THE RECORDS section start
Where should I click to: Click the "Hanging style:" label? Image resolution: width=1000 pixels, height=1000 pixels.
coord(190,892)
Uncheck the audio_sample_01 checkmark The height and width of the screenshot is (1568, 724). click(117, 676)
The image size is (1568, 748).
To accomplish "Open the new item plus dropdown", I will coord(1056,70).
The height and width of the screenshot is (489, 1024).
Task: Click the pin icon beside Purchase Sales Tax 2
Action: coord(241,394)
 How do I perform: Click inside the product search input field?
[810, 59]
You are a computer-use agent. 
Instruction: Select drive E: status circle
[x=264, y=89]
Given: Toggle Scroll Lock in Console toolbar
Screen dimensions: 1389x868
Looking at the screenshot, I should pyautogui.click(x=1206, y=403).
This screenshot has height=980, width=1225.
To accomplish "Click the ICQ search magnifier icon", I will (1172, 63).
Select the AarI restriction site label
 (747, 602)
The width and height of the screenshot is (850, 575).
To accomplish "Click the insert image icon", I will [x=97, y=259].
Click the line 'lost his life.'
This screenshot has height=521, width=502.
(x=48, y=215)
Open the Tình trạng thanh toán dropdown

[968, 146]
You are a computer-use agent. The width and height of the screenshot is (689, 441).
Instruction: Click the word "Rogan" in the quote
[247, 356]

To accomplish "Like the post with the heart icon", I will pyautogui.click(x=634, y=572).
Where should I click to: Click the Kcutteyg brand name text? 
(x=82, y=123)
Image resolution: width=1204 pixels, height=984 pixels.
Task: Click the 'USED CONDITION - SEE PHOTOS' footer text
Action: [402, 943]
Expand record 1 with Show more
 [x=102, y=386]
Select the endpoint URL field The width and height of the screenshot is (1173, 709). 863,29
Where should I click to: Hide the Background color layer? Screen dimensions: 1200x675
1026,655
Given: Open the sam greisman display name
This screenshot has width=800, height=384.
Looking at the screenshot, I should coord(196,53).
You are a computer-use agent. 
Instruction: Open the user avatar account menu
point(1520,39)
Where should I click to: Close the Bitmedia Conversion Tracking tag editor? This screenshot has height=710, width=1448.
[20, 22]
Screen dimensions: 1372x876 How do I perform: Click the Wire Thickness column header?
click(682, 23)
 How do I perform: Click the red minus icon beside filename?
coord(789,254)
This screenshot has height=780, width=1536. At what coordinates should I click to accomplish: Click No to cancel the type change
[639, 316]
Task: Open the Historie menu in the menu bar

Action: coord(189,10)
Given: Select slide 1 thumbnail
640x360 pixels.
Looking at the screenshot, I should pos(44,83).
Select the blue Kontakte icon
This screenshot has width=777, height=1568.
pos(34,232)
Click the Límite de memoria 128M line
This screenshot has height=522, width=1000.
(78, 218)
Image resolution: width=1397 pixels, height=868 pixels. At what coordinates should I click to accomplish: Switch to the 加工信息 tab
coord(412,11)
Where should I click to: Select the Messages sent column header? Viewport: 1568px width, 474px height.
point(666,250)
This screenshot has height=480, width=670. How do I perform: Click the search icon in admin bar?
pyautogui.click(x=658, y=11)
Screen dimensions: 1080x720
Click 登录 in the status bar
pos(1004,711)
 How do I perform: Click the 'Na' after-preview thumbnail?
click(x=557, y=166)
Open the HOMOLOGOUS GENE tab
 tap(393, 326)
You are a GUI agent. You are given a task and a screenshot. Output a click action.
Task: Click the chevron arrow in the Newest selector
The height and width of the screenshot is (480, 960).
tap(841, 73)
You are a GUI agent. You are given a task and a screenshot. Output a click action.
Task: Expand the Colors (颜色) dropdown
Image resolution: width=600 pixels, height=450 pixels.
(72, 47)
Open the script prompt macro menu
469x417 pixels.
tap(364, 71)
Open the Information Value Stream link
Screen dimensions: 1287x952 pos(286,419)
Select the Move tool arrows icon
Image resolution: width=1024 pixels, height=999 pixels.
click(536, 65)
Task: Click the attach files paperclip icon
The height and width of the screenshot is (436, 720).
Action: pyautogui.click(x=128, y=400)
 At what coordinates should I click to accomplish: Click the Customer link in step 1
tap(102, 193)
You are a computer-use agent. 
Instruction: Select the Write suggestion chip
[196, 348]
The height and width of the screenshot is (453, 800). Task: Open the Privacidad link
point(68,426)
THE RECORDS section end
DIRECTIONS FOR THIS TASK> Could you write out, exactly, each line of the data above from the one containing "Image resolution: width=1024" through the last, including both?

SOLUTION TO THE EXERCISE>
Image resolution: width=1024 pixels, height=999 pixels.
click(536, 65)
Task: Click the attach files paperclip icon
The height and width of the screenshot is (436, 720).
Action: pyautogui.click(x=128, y=400)
 At what coordinates should I click to accomplish: Click the Customer link in step 1
tap(102, 193)
You are a computer-use agent. 
Instruction: Select the Write suggestion chip
[196, 348]
The height and width of the screenshot is (453, 800). Task: Open the Privacidad link
point(68,426)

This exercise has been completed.